◆ What you should do
How do the lines read from the one holding "Task: Expand the" through the last line of the listing? Set them down exactly, pictures omitted.

◆ Supplied material
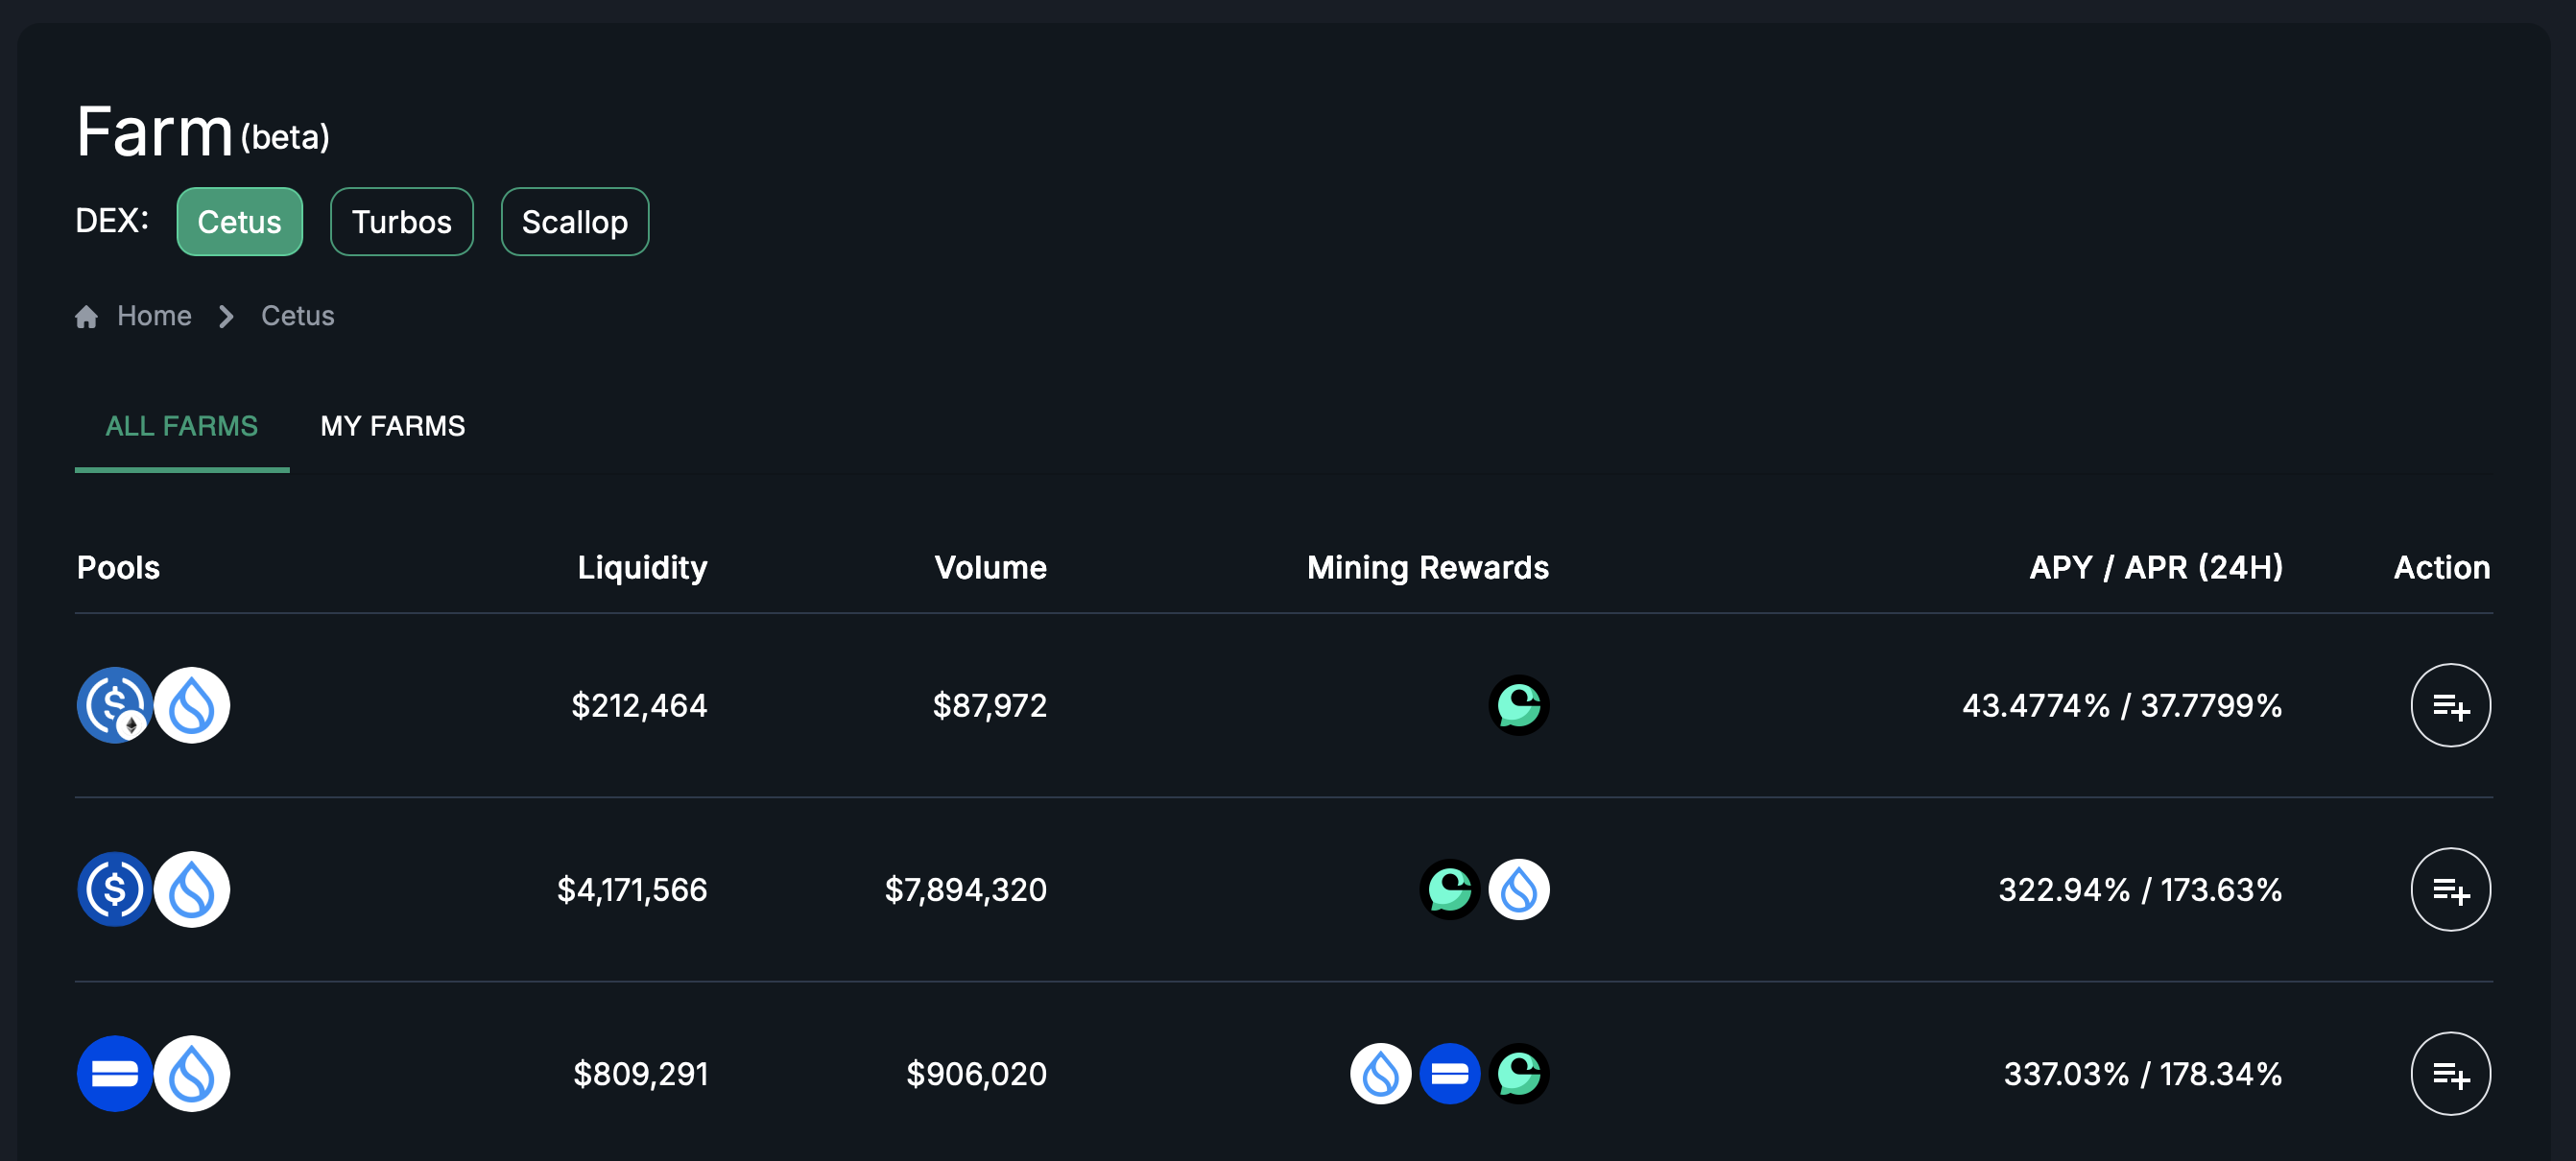Click the Cetus reward icon in the third row
This screenshot has height=1161, width=2576.
coord(1518,1073)
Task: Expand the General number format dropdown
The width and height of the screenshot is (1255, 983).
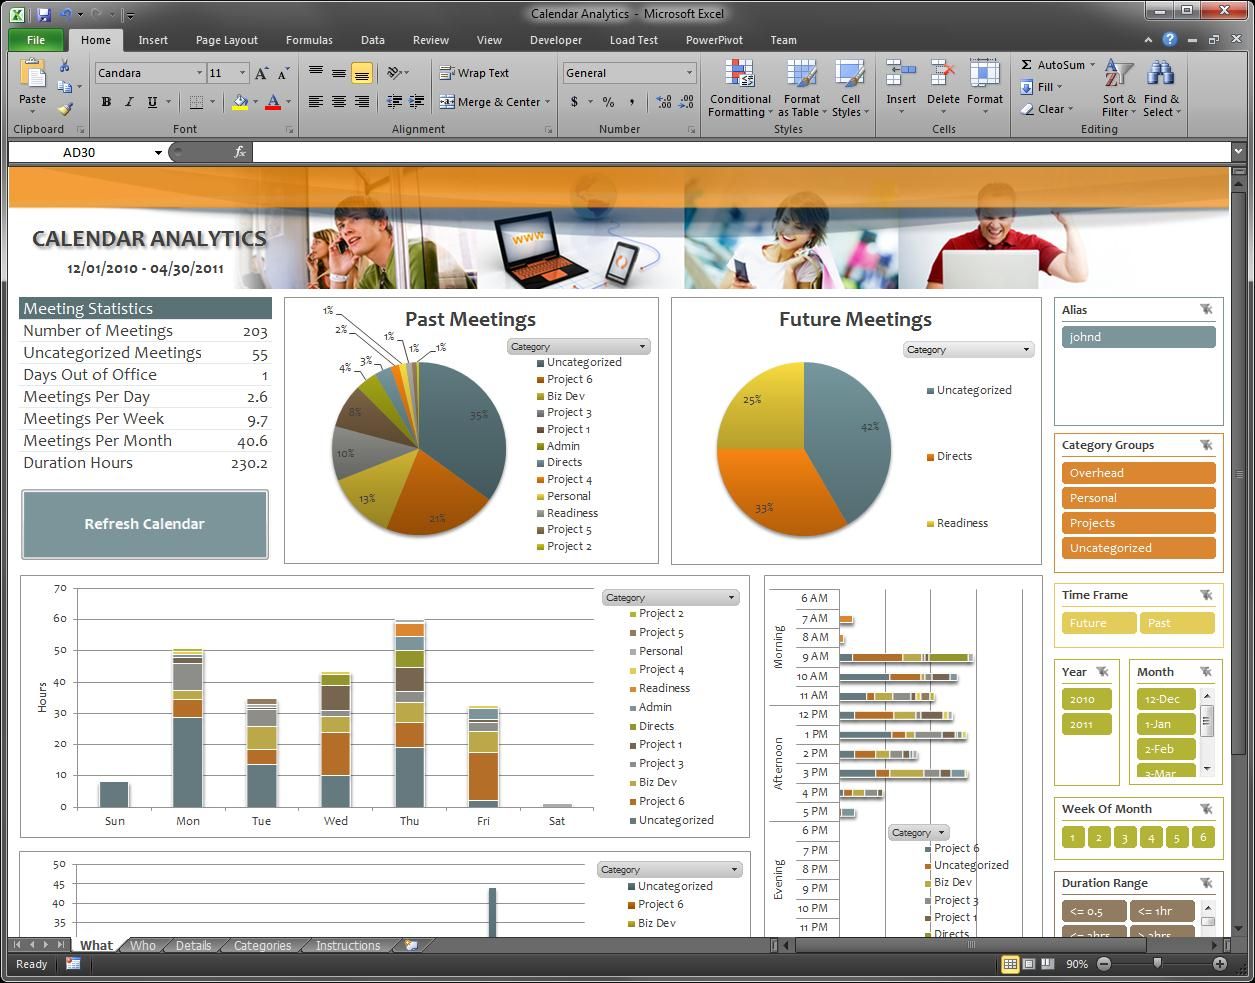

◆ Result for this task
Task: Expand the General number format dropdown
The width and height of the screenshot is (1255, 983).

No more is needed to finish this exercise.